A ideia era ter os gravadores físicos de volta conforme as viagens da nave Space X Dragon ocorressem, mas depois da explosão onde ela acabou sendo perdida a imagens ficaram “ilhadas” na Estação e foi preciso achar uma solução.

Para isso Marsha Irvins uma espécie de guru do projeto e cinco vezes astronauta nos ônibus espaciais trabalhou em conjunto com a NASA e a CodeX para criar um protocolo de acesso remoto ao conteúdo 4K na Estação, assim foi possível transferir os arquivos sem perdas para a Terra.

A fotografia foi finalizada no meio de dezembro de 2015 e o color grade foi realizado por Brett Trider através do Autodesk Lustre na Technicolor Toronto. Segundo Neihouse pelo fato da C500 ter sido usada em interiores, a 1D C principalmente em planos da Terra e as GoPros e Phantom em ambientes muito diferentes, não houve grandes problemas na hora de compor as imagens em conjunto.

O filme foi lançado em 29 de abril em alguns cinemas Imax e Imax 3D, o processo de pós-produção 3D foi executado pela Legend3D e supervisionado por Hugh Murray, pois não havia espaço ou possibilidade física para enviar equipamentos de captura 3D nativa. Por fim, para Neihouse:

“O filme compara viver na Terra com a vida na Estação Espacial. Temos essas coisas (água, ar) como certas, mas quando elas são limitadas da forma que são na Estação, todo mundo precisa fazer a sua parte para conservá-las.

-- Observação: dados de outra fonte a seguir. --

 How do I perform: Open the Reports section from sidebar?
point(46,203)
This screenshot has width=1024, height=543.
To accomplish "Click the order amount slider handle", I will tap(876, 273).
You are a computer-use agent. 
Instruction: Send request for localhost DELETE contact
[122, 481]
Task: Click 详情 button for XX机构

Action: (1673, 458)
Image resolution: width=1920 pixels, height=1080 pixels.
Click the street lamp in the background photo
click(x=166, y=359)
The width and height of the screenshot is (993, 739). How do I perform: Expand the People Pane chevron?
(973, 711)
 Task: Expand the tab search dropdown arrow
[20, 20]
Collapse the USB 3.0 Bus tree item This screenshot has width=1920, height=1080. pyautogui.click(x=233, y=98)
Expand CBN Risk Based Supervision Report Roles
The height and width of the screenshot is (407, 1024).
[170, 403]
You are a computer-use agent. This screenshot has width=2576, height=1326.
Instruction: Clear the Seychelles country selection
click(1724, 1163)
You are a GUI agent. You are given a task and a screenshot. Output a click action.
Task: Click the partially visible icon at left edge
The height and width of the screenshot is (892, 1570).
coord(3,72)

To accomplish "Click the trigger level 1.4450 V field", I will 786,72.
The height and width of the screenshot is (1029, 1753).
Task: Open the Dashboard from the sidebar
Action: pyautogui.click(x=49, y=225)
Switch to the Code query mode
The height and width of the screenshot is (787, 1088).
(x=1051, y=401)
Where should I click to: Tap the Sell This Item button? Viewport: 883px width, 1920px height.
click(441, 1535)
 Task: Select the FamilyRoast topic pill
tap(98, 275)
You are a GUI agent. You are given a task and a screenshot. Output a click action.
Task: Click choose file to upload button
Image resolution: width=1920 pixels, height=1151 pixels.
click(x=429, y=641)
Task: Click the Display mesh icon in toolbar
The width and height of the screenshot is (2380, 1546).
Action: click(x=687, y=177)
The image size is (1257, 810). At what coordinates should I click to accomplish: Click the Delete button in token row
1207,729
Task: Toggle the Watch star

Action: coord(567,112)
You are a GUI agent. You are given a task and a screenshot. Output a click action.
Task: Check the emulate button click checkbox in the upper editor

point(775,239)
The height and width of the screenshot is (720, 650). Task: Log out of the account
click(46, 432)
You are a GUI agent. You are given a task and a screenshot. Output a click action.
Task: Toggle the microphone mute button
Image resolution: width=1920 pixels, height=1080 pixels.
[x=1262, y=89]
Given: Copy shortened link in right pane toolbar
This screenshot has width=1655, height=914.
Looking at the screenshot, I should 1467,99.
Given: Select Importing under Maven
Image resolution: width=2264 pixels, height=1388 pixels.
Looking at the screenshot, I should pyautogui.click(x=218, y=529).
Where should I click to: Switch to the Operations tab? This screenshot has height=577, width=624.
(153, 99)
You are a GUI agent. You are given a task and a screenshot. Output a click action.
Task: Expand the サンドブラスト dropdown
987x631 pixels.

As pessoas da Terra precisam tratar uns aos outros como membros de uma tripulação, respeitando nossas necessidades e cuidando dos nossos recursos. Não existe viagem gratuita.”

Parte das informações e os depoimentos de Neihouse foram traduzidos do artigo sobre o filme da American Cinematographer, você pode ler o original (em inglês) clicando aqui. Já o site do projeto você pode conferir clicando aqui e a notícia oficial da NASA pode ser acessada aqui.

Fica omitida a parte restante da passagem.